ACTIVITY — Restate the listing below with no word altered.

---------- DATA FOR THIS EXERCISE

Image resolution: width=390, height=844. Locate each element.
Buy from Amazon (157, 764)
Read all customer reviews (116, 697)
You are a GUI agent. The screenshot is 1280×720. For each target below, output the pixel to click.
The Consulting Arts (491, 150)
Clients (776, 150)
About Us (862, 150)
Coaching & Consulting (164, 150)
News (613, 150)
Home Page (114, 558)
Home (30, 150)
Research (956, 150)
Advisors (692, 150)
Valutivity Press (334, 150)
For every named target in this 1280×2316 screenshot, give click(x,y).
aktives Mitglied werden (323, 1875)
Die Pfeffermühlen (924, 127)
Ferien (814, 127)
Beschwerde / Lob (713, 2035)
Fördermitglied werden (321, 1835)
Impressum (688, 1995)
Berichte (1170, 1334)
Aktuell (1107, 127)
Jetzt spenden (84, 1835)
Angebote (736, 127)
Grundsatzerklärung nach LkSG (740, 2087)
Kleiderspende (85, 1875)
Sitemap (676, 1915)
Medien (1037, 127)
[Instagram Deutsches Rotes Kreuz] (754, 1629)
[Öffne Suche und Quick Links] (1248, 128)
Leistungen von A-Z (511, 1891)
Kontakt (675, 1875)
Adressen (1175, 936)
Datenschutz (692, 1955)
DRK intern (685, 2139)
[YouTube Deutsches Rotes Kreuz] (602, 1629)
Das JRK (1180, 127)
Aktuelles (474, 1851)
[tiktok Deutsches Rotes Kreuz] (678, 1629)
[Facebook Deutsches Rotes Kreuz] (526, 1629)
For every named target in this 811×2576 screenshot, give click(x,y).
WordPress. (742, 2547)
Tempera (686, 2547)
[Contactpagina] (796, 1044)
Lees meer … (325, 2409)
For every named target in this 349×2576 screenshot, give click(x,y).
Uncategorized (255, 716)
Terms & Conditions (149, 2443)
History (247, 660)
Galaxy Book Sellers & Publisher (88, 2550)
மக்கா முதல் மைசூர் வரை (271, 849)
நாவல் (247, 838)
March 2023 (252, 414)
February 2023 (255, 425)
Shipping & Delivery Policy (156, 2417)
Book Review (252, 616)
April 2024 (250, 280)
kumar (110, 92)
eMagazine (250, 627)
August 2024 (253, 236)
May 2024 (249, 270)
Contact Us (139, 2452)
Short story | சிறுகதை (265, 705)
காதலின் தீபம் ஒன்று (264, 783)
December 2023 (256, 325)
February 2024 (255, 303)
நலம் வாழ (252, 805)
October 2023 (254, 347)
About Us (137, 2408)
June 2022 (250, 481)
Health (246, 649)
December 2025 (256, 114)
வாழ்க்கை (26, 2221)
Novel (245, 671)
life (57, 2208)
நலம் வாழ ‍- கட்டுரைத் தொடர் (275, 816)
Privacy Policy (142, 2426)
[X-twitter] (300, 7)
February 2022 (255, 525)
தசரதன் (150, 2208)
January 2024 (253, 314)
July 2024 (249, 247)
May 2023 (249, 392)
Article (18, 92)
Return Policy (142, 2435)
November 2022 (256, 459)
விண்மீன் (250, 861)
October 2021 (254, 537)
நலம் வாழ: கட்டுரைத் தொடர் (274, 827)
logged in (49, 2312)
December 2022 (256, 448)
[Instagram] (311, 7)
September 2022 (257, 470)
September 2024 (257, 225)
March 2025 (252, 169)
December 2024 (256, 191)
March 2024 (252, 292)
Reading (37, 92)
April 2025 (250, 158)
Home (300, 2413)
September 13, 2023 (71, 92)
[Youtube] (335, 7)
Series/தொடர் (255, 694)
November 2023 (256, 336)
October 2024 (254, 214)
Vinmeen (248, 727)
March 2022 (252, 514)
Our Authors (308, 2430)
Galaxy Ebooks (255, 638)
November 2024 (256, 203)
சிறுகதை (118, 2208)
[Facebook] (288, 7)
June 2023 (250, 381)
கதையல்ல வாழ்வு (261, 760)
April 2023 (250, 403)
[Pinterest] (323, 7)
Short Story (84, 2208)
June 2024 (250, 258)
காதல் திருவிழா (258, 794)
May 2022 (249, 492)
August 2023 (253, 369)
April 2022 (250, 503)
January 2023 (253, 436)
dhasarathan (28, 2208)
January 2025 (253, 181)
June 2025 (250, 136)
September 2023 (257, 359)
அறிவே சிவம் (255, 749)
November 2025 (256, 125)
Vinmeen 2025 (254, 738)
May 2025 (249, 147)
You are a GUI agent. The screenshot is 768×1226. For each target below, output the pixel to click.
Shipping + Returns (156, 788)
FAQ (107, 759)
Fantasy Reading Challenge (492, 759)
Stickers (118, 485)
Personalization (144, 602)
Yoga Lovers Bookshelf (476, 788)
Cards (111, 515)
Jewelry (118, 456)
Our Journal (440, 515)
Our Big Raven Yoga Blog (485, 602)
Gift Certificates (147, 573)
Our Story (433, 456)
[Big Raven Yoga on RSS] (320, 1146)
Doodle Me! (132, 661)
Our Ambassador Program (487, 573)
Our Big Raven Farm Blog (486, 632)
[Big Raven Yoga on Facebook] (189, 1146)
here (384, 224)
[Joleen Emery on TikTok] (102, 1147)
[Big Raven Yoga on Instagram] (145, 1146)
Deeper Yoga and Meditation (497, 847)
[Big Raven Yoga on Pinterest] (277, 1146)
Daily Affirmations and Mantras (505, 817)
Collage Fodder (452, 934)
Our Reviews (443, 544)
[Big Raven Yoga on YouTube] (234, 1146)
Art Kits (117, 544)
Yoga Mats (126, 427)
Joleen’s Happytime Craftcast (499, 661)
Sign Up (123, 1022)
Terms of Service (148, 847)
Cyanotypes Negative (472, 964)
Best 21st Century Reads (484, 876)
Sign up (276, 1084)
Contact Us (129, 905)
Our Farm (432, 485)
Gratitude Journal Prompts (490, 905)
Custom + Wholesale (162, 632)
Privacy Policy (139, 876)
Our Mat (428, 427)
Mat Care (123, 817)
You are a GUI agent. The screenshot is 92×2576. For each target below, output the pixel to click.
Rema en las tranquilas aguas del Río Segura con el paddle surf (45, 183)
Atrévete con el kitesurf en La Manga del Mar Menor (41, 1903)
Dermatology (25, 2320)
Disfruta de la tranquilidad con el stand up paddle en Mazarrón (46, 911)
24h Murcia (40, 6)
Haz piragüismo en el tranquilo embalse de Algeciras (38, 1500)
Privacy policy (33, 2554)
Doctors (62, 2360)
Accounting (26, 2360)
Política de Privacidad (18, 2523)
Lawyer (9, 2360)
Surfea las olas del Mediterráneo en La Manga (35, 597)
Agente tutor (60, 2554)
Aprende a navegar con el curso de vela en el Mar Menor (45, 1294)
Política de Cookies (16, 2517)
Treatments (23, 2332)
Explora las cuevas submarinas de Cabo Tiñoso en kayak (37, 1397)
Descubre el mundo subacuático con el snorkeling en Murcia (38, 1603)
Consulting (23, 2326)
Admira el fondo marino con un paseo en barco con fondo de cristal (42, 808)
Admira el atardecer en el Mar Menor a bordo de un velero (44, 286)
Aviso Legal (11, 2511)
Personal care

--------------------

OUTPUT OF THE EXERCISE —
Image resolution: width=390, height=844. Locate each element.
Buy from Amazon (157, 764)
Read all customer reviews (116, 697)
You are a GUI agent. The screenshot is 1280×720. For each target below, output the pixel to click.
The Consulting Arts (491, 150)
Clients (776, 150)
About Us (862, 150)
Coaching & Consulting (164, 150)
News (613, 150)
Home Page (114, 558)
Home (30, 150)
Research (956, 150)
Advisors (692, 150)
Valutivity Press (334, 150)
For every named target in this 1280×2316 screenshot, give click(x,y).
aktives Mitglied werden (323, 1875)
Die Pfeffermühlen (924, 127)
Ferien (814, 127)
Beschwerde / Lob (713, 2035)
Fördermitglied werden (321, 1835)
Impressum (688, 1995)
Berichte (1170, 1334)
Aktuell (1107, 127)
Jetzt spenden (84, 1835)
Angebote (736, 127)
Grundsatzerklärung nach LkSG (740, 2087)
Kleiderspende (85, 1875)
Sitemap (676, 1915)
Medien (1037, 127)
[Instagram Deutsches Rotes Kreuz] (754, 1629)
[Öffne Suche und Quick Links] (1248, 128)
Leistungen von A-Z (511, 1891)
Kontakt (675, 1875)
Adressen (1175, 936)
Datenschutz (692, 1955)
DRK intern (685, 2139)
[YouTube Deutsches Rotes Kreuz] (602, 1629)
Das JRK (1180, 127)
Aktuelles (474, 1851)
[tiktok Deutsches Rotes Kreuz] (678, 1629)
[Facebook Deutsches Rotes Kreuz] (526, 1629)
For every named target in this 811×2576 screenshot, give click(x,y).
WordPress. (742, 2547)
Tempera (686, 2547)
[Contactpagina] (796, 1044)
Lees meer … (325, 2409)
For every named target in this 349×2576 screenshot, give click(x,y).
Uncategorized (255, 716)
Terms & Conditions (149, 2443)
History (247, 660)
Galaxy Book Sellers & Publisher (88, 2550)
மக்கா முதல் மைசூர் வரை (271, 849)
நாவல் (247, 838)
March 2023 (252, 414)
February 2023 (255, 425)
Shipping & Delivery Policy (156, 2417)
Book Review (252, 616)
April 2024 (250, 280)
kumar (110, 92)
eMagazine (250, 627)
August 2024 (253, 236)
May 2024 (249, 270)
Contact Us (139, 2452)
Short story | சிறுகதை (265, 705)
காதலின் தீபம் ஒன்று (264, 783)
December 2023 (256, 325)
February 2024 (255, 303)
நலம் வாழ (252, 805)
October 2023 (254, 347)
About Us (137, 2408)
June 2022 (250, 481)
Health (246, 649)
December 2025 (256, 114)
வாழ்க்கை (26, 2221)
Novel (245, 671)
life (57, 2208)
நலம் வாழ ‍- கட்டுரைத் தொடர் (275, 816)
Privacy Policy (142, 2426)
[X-twitter] (300, 7)
February 2022 (255, 525)
தசரதன் (150, 2208)
January 2024 (253, 314)
July 2024 (249, 247)
May 2023 (249, 392)
Article (18, 92)
Return Policy (142, 2435)
November 2022 (256, 459)
விண்மீன் (250, 861)
October 2021 (254, 537)
நலம் வாழ: கட்டுரைத் தொடர் (274, 827)
logged in (49, 2312)
December 2022 (256, 448)
[Instagram] (311, 7)
September 2022 (257, 470)
September 2024 (257, 225)
March 2025 (252, 169)
December 2024 (256, 191)
March 2024 (252, 292)
Reading (37, 92)
April 2025 (250, 158)
Home (300, 2413)
September 13, 2023 (71, 92)
[Youtube] (335, 7)
Series/தொடர் (255, 694)
November 2023 (256, 336)
October 2024 (254, 214)
Vinmeen (248, 727)
March 2022 (252, 514)
Our Authors (308, 2430)
Galaxy Ebooks (255, 638)
November 2024 (256, 203)
சிறுகதை (118, 2208)
[Facebook] (288, 7)
June 2023 (250, 381)
கதையல்ல வாழ்வு (261, 760)
April 2023 (250, 403)
[Pinterest] (323, 7)
Short Story (84, 2208)
June 2024 (250, 258)
காதல் திருவிழா (258, 794)
May 2022 (249, 492)
August 2023 (253, 369)
April 2022 (250, 503)
January 2023 (253, 436)
dhasarathan (28, 2208)
January 2025 (253, 181)
June 2025 (250, 136)
September 2023 (257, 359)
அறிவே சிவம் (255, 749)
November 2025 (256, 125)
Vinmeen 2025 (254, 738)
May 2025 (249, 147)
You are a GUI agent. The screenshot is 768×1226. For each target below, output the pixel to click.
Shipping + Returns (156, 788)
FAQ (107, 759)
Fantasy Reading Challenge (492, 759)
Stickers (118, 485)
Personalization (144, 602)
Yoga Lovers Bookshelf (476, 788)
Cards (111, 515)
Jewelry (118, 456)
Our Journal (440, 515)
Our Big Raven Yoga Blog (485, 602)
Gift Certificates (147, 573)
Our Story (433, 456)
[Big Raven Yoga on RSS] (320, 1146)
Doodle Me! (132, 661)
Our Ambassador Program (487, 573)
Our Big Raven Farm Blog (486, 632)
[Big Raven Yoga on Facebook] (189, 1146)
here (384, 224)
[Joleen Emery on TikTok] (102, 1147)
[Big Raven Yoga on Instagram] (145, 1146)
Deeper Yoga and Meditation (497, 847)
[Big Raven Yoga on Pinterest] (277, 1146)
Daily Affirmations and Mantras (505, 817)
Collage Fodder (452, 934)
Our Reviews (443, 544)
[Big Raven Yoga on YouTube] (234, 1146)
Art Kits (117, 544)
Yoga Mats (126, 427)
Joleen’s Happytime Craftcast (499, 661)
Sign Up (123, 1022)
Terms of Service (148, 847)
Cyanotypes Negative (472, 964)
Best 21st Century Reads (484, 876)
Sign up (276, 1084)
Contact Us (129, 905)
Our Farm (432, 485)
Gratitude Journal Prompts (490, 905)
Custom + Wholesale (162, 632)
Privacy Policy (139, 876)
Our Mat (428, 427)
Mat Care (123, 817)
You are a GUI agent. The screenshot is 92×2576. For each target below, output the pixel to click.
Rema en las tranquilas aguas del Río Segura con el paddle surf (45, 183)
Atrévete con el kitesurf en La Manga del Mar Menor (41, 1903)
Dermatology (25, 2320)
Disfruta de la tranquilidad con el stand up paddle en Mazarrón (46, 911)
24h Murcia (40, 6)
Haz piragüismo en el tranquilo embalse de Algeciras (38, 1500)
Privacy policy (33, 2554)
Doctors (62, 2360)
Accounting (26, 2360)
Política de Privacidad (18, 2523)
Lawyer (9, 2360)
Surfea las olas del Mediterráneo en La Manga (35, 597)
Agente tutor (60, 2554)
Aprende a navegar con el curso de vela en el Mar Menor (45, 1294)
Política de Cookies (16, 2517)
Treatments (23, 2332)
Explora las cuevas submarinas de Cabo Tiñoso en kayak (37, 1397)
Descubre el mundo subacuático con el snorkeling en Murcia (38, 1603)
Consulting (23, 2326)
Admira el fondo marino con un paseo en barco con fondo de cristal (42, 808)
Admira el atardecer en el Mar Menor a bordo de un velero (44, 286)
Aviso Legal (11, 2511)
Personal care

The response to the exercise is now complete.